I discovered that our new used car is a flex-fuel vehicle that runs on E-85 (85% ethanol, 15% gasoline). I’ve decided I now need to be smarmy. All those Prius hybrid drivers have been feeling good about themselves by halving their use of foreign hydrocarbons. But I’m walloping them!
Of course, E85 still requires energy to refine from corn. Still, I’m very happy to substitute American coal, American hydroelectricity, etc. instead of importing foreign hydrocarbons from the Gap.
Ethanol has come a long say since E10 first came on the market, and it’s still a growth industry. It’s important that our vehicle fleet get off foreign hydrocarbons, so we stop propping up dangerous regimes such as Russia, Iran, and Venezuela. Plugins like the Chevy Volt, hyrbids like the Toyota Prius, and E85 cars like mine are all part of the solution.
Indeed, if there is going to be any Detroit bailout, the government should use its bargaining power to maximize the number of E-85 plugin hybrids produced.
Flex fuel vehicles are capable of runnign a blend of 85% ethanol, 15% gasoline. Flex fuel / E85 technology allows us to substitute gasoline (which is a foreign hydrocarbon) with ethanol (which comes from a variety of courses).
A recent comment by Purpleslog made me aware of Robert Zubrin, and his plan to make all new vehicles sold in America flex-fuel vehicles.
Changing the game: Breaking OPEC’s grip on oil (OneNewsNow.com)
Energy expert Robert Zubrin says in this worsening economic crisis, Congress must take an essential step to get the United States off its dependency on foreign oil from countries that want to do America harm.
Dr. Robert Zubrin is the author of Energy Victory: Winning the War on Terror by Breaking Free of Oil. He believes the Organization of Petroleum Exporting Countries, or OPEC, is deliberately restricting the production of oil in the face of growing world demand in order to drive the world into a recession. He adds while opening up areas like the vast Arctic National Wildlife Refuge (ANWR) to drilling is a good idea, it will not break OPEC’s stranglehold.
“Drilling is certainly a good idea, but it’s not sufficient to beat them. OPEC’s got a 40-percent share of the world oil market; we’ve got eight [percent]. If we opened up some additional areas for drilling, we could have nine, maybe ten [percent],” he contends. “They still have the winning position as long oil is the game. What we have to do is change the game.”
And according to Zubrin, that requires Congress to pass flex-fuel legislation, mandating that all cars sold in the United States be able to operate on gasoline, ethanol, and methanol. “This feature only adds a hundred dollars to the cost of a car,” he explains. “If we made this the American standard, it would effectively become the international standard because the foreign car makers would have to switch over to comply.”
Barack Obama supports this plan. John McCain is more skeptical towards ethanol.
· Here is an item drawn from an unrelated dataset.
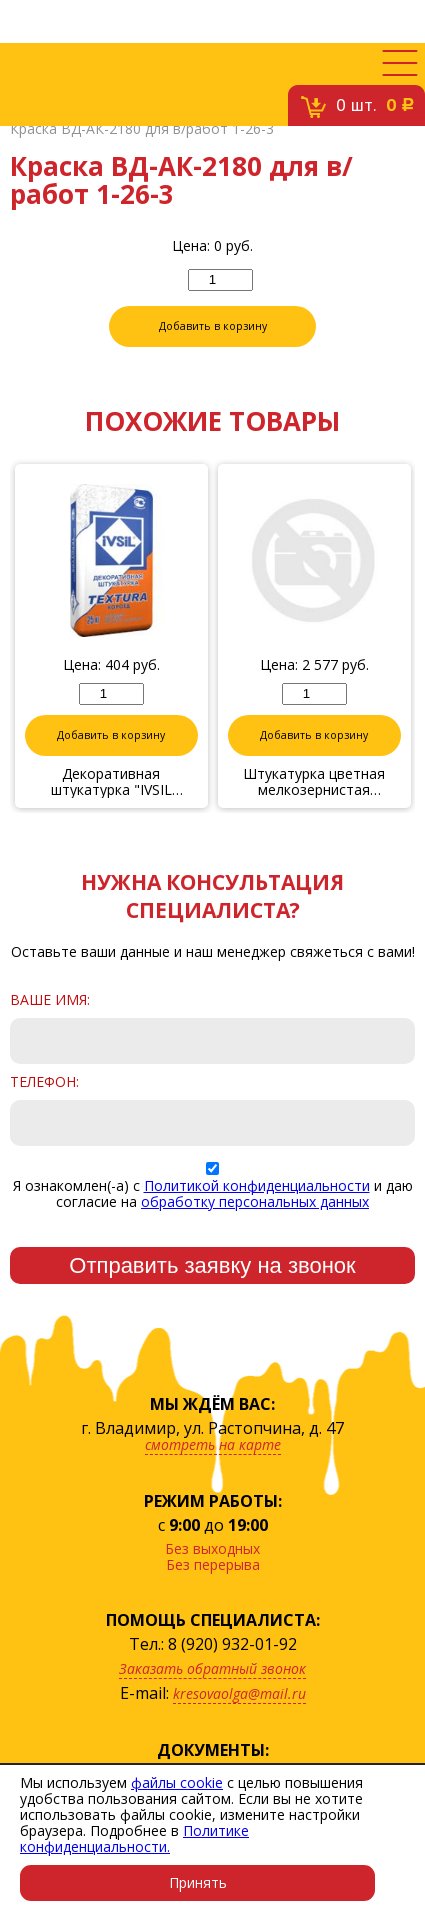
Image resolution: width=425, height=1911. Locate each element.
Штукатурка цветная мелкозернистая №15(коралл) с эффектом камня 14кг (314, 782)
As of this writing, a barrel of Texas Light Sweet crude would cost you $123.64, according to Bloomberg. This is down from the oil bull market price of $140 or so per barrel. Interestingly, this also the price that makes switchgrass ethanol (gasoline from tall prairie grass, corn husks, and so on) economical.
Prices go up, prices go down.
The only real concern regarding energy prices is that they support crummy states like Saudi Arabia, Iran, Venezuela, and Russia. The less market-oriented countries need to import oil, the less oil-rich countries can avoid market discipline by selling what they fond under their feet.
As the auto production market adjusts to high prices, the long-term shift away from oil begins. Concepts like Ethanol Hybrid Electrics and other mindbending combinations approach the market, making peak oil a mute, meaningless and irrelevent concept.